### Problem requirements
Name every calendar day that the Omicron passage mentions, either by date or as a holiday.

On 12 December, 1,239 new Omicron cases were recorded in the UK. On 13 December, Edwin Hayward produced the following chart on Twitter. It shows the number of cases that could be expected in the UK if the numbers doubled either every two or three days. At present the rate is somewhere between the two.
The number of new Omicron cases yesterday (12 December) suggests it might be seen as day 2 on the chart. Day 20 would be New Year’s Eve and Christmas Day would fall on day 13.
There are already signs that Omicron will dominate new infections as Delta did previously and there will be a crossover point where the previous dominant strain declines and the new dominant strain takes over. Already, 40 percent of all new infections in London are thought to be of the Omicron variant, and one person has now died. Cases in London have been rising and it is not yet clear the extent to which Omicron is in addition to Delta or is replacing it.
The Omicron picture is still unclear
If doubling of cases was closer to three days and almost all new cases after 20 days were Omicron rather than Delta there would be, at best, nearly 81,000 new cases of Omicron compared to the current rate of about 50,000 cases of Delta just now. If Omicron is much milder than Delta (or prior infection and vaccinations, in whatever combination, reduces its severity to levels that require no or very little health input) this might be manageable. But, if the infection rate becomes closer to two-day doubling than three, the picture would be very different.

### Material provided
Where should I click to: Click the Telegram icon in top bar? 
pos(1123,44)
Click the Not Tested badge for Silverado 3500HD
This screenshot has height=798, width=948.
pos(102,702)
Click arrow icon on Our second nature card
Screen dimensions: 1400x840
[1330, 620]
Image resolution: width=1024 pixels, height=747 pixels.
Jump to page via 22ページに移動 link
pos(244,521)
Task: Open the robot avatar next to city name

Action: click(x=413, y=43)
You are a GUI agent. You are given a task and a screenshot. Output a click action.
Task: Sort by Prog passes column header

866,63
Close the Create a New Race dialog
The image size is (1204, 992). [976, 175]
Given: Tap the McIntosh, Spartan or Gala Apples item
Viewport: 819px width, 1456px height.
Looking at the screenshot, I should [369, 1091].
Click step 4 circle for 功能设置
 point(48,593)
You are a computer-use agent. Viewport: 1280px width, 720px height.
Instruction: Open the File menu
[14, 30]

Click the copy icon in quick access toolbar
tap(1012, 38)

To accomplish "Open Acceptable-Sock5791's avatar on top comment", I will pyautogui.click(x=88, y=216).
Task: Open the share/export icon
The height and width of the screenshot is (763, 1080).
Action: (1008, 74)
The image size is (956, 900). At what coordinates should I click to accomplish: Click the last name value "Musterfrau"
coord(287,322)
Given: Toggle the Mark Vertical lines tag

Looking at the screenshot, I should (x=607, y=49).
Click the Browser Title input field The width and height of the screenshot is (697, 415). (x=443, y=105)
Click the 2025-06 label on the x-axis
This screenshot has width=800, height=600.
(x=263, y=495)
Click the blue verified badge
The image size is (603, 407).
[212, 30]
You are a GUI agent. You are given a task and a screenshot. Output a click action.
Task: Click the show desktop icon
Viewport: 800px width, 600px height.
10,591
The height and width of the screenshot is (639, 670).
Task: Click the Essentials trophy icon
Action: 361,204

### Exercise answer
12 December, 13 December, New Year's Eve, Christmas Day